Sus tres matrimonios

Metternich se había distinguido como el arquitecto de la nueva Europa restaurada. Pero también, como un magnífico gentleman, que destacaba por su apostura y dotes de seducción. Con una vida amorosa intensa, su primera esposa fue la aristócrata, Eleonora von Kaunitz, con la que se casó en 1795 y le abrió las puertas de muchos círculos de poder por las buenas relaciones que mantenía con los Habsburgo. Tuvieron varios hijos y con ella como esposa, consolidó su prestigio como sagaz diplomático. Fue un matrimonio largo, aunque de interés, que terminó con el fallecimiento de la princesa en 1825. Metternich volvía a casarse, ahora por amor, con María Antonia von Leycan, en lo que en la época se consideró una unión desigual ya que no era más que «la hija de un barón de nobleza reciente». Pero la unión apenas duró unos meses pues ella moría pocos días después del parto de su único hijo, Ricardo, quien terminará heredando las dotes diplomáticas de su padre como embajador en la Francia de Napoleón III. Ricardo, se casará, a su vez, con la hija de una de sus hermanastras: la princesa Paulina de Metternich que será la auténtica estrella del París del II Imperio.
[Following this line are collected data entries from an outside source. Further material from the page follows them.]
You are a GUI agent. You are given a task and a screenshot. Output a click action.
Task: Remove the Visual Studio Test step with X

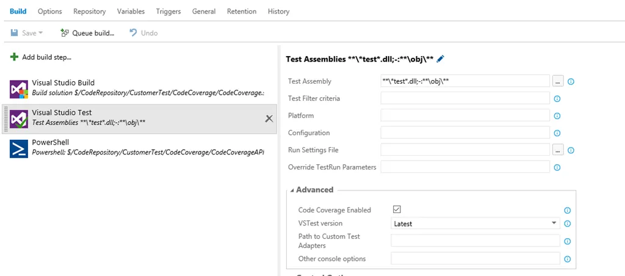coord(269,118)
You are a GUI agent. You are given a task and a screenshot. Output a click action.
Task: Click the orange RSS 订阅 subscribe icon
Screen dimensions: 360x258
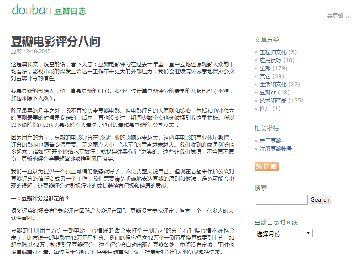pos(267,167)
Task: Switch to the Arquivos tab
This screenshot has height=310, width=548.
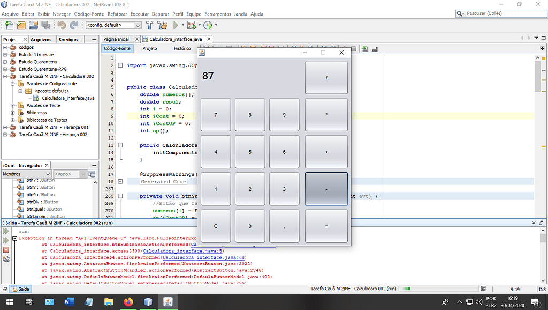Action: (41, 39)
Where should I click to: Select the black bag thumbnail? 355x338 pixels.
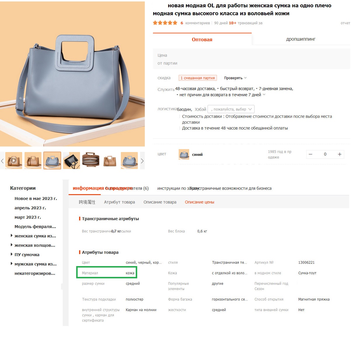(71, 161)
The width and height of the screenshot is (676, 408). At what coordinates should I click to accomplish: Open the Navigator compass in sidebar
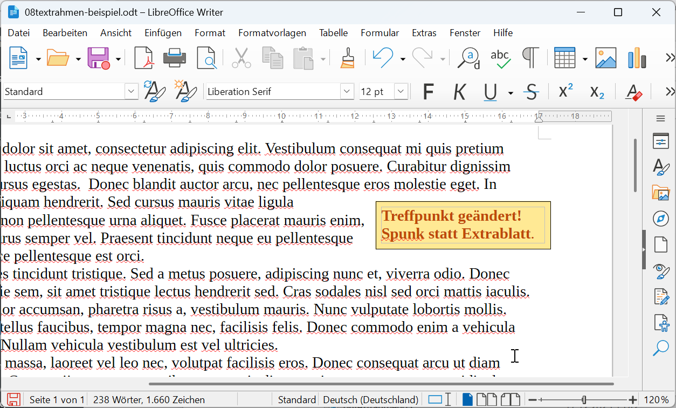[660, 219]
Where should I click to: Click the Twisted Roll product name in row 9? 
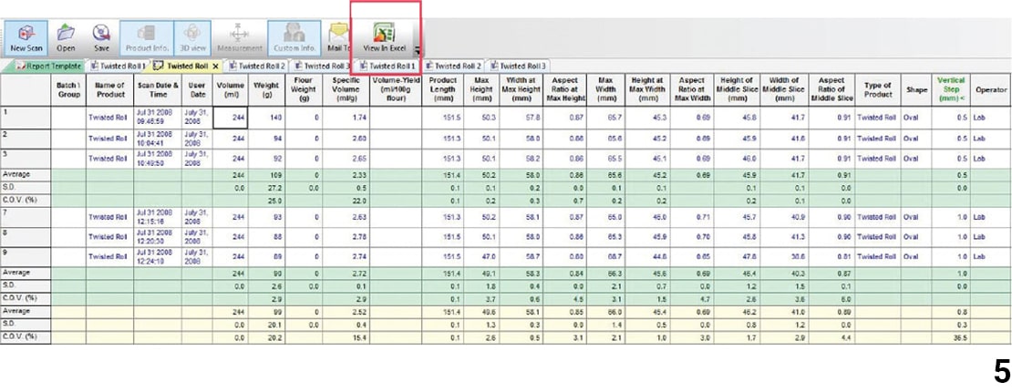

Retrato de Melanie Zichy-Ferraris

Dicen que Metternich lloró mucho la muerte de su segunda esposa, pero lo cierto es que no tardó en volver a contraer matrimonio, ahora con la condesa Melania Zichy-Ferraris. Era el año 1831 y ella se convirtió en una de las principales, sino la principal, dama de la sociedad vienesa. Escribió una especie de diario, testimonios breves que proporcionan alguna clave para entender los entresijos políticos de aquellos días. Tuvieron otros tres hijos, uno de los cuales, Pablo, fue un destacado «capitán de dragones». Acompañará a Metternich en el exilio en Inglaterra y Bruselas, después de que la Revolución de 1848, consiguiese la caída del todopoderoso canciller. Pudieron regresar a Viena tres años después. Melania falleció en 1854. Metternich, de nuevo viudo, moría en 1859 a los 86 años.

La ascendencia política y social de este «príncipe» austriaco tuvo en su nieta Paulina –la esposa de Ricardo– a su principal sucesora: ilustrada, mecenas de Wagner, amiga de Merimée y de Alejandro Dumas, dicen que fue ella la encargada de presentar al modisto Worth a Eugenia de Montijo, quien acababa de aterrizar en París como Emperatriz. De ahí los diseños estilo «princesa» que tanto una como otra popularizaron y que marcaron un antes y un después en la historia de la moda.